Des actrices «chanceuses» de pouvoir jouer à plus de 50 ans
Des comédiennes d’ici souhaitent voir plus de rôles écrits pour des femmes plus âgées


Sarah-Émilie Nault
« Nous, les actrices, pouvons tout jouer à partir du moment où nous le décidons », a déclaré récemment la star française Isabelle Adjani en dénonçant la discrimination basée sur l’âge dont sont victimes les actrices d'un certain âge. Au Québec, les comédiennes qui décrochent des rôles après 50 ans se considèrent « chanceuses » d’avoir été choisies.
À 70 ans, Louise Bombardier a tout un parcours de jeu derrière elle. Celle qu’on peut voir dans la série Le bonheur révèle que ce contrat ne l’occupe qu’un seul mois par année et qu’à partir de 50 ans, les actrices québécoises ne travaillent pratiquement plus, car elles sont oubliées.

Une télé reflet de la société
Ses rêves? Que la télévision québécoise soit le reflet de notre société; celle-ci étant composée d’une majorité de personnes âgées et actives. Que les producteurs et diffuseurs fassent preuve d’ouverture d’esprit en mettant en scène des aînés. Et qu’un personnage de vieux devienne, pourquoi pas, le rôle pivot d’une série autour de qui graviterait les autres personnages!
«Je voudrais voir une série humoristique avec des gens d’un certain âge qui sont actifs, vivants et qui ont des personnalités intéressantes. Jouer avec mes camarades de mon âge ou qui sont plus vieux, car il y en a plein et ils sont talentueux», explique celle qui fera paraître un second recueil de poésie, Brûler l’hiver, le 3 octobre prochain.
«Aux États-Unis, une série comme The Golden Girls met en scène de vieilles femmes qui ont du fun.
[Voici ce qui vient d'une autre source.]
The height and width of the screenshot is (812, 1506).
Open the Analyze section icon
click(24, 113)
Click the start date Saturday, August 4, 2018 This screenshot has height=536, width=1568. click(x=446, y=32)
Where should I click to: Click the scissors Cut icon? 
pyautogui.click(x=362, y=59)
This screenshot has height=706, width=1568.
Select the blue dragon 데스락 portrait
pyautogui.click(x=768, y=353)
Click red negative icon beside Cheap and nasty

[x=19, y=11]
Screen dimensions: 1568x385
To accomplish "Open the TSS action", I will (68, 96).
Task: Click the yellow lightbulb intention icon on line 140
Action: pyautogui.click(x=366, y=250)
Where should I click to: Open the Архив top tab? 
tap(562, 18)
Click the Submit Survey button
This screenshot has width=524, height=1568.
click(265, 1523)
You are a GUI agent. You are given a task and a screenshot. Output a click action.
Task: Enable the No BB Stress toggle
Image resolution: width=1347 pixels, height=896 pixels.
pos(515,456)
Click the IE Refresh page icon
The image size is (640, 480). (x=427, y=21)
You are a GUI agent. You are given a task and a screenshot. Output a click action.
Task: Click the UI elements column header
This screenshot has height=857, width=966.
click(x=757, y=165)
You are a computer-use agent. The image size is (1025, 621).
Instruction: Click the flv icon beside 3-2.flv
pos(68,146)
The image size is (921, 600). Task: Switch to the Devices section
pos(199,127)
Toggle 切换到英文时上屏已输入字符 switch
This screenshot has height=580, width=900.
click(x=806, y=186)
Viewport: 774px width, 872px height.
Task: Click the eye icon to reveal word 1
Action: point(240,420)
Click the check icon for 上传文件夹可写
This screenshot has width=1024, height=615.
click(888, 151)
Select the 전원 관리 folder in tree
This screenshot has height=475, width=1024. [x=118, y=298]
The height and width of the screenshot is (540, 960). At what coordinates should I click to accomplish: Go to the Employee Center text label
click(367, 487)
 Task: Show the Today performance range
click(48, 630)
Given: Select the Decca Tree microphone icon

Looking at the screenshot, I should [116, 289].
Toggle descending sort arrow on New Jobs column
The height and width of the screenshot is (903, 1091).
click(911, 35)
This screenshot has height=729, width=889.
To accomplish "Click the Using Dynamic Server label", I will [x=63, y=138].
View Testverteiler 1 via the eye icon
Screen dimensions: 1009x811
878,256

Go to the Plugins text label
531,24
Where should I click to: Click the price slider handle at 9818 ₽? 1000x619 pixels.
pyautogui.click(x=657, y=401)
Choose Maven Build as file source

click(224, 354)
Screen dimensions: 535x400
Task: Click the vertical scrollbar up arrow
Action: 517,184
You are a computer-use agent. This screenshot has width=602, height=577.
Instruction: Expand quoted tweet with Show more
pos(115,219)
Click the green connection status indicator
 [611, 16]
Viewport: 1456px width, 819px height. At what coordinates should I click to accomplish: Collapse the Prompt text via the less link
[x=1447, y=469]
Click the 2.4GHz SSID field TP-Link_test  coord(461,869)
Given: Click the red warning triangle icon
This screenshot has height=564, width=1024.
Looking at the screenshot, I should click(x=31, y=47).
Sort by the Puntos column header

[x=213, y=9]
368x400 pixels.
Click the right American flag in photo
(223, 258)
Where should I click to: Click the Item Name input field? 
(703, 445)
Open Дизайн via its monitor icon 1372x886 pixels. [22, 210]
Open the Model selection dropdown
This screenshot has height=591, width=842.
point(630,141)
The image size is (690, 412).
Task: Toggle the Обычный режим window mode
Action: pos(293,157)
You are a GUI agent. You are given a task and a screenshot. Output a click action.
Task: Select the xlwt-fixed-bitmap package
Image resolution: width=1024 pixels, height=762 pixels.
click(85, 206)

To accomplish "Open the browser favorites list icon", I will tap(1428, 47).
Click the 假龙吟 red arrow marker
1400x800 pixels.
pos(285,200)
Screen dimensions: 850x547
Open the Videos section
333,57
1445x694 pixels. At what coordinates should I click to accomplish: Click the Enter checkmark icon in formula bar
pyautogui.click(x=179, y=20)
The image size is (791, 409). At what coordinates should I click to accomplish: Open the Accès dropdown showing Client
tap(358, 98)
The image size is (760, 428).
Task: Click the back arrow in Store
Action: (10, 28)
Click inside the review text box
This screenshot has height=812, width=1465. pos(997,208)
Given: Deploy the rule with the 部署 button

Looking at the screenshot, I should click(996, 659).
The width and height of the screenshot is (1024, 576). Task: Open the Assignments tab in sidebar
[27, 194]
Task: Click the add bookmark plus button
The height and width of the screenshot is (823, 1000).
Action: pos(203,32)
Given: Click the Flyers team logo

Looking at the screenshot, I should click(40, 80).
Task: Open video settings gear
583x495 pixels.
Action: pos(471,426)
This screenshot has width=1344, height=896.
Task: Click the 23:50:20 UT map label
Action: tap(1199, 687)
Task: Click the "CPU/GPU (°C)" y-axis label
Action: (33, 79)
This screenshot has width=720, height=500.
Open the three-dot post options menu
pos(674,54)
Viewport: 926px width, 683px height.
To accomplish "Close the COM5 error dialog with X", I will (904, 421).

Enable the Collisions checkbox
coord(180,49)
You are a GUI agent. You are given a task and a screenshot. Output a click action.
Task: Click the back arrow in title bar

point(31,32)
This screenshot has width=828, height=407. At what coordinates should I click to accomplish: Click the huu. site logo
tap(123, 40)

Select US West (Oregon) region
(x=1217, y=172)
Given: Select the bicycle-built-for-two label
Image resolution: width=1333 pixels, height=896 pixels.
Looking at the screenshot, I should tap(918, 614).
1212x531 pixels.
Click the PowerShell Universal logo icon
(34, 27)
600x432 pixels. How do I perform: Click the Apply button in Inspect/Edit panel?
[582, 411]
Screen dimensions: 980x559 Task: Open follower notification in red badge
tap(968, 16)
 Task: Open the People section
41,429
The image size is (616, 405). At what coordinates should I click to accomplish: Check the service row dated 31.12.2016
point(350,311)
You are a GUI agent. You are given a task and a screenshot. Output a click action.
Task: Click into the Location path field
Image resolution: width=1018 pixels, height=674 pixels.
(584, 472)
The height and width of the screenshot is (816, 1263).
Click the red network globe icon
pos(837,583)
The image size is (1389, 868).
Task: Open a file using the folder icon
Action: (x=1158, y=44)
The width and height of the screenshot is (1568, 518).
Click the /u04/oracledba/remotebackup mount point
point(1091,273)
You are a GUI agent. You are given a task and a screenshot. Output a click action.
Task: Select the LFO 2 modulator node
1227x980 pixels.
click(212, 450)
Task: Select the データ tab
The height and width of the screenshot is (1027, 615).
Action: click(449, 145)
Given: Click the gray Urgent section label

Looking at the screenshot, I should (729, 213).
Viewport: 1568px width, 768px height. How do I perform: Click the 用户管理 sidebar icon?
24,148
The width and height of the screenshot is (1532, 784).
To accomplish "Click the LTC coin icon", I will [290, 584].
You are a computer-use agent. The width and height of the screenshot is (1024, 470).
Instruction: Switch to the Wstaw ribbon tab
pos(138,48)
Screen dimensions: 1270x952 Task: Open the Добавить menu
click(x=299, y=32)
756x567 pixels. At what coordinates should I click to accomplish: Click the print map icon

Cela manque au Québec», ajoute l’interprète qui n’en peut plus des actrices de plus de 50 ans reléguées aux rôles de grand-mères ou de dames dépassées par la technologie.
Elle estime également que la qualité des quelques personnages offerts aux actrices de sa génération est un enjeu.

Loin de la révolution
Dans une récente entrevue, la Française Isabelle Adjani a déclaré que «l’avenir est là, il nous appartient, c’est à nous de ne pas nous laisser victimiser, enfermer et devenir notre propre ennemie» en parlant des actrices d’un certain âge.
Cela fait tiquer Louise Turcot qui considère qu’au Québec, il n’est pas culturellement accepté d’être aussi revendicateur qu’en France.
«Ici, cela ne donne rien de faire cela, c’est vraiment crier dans le désert. Notre public n’aimerait pas nous voir monter aux barricades», estime la comédienne qui aura 79 ans en octobre prochain.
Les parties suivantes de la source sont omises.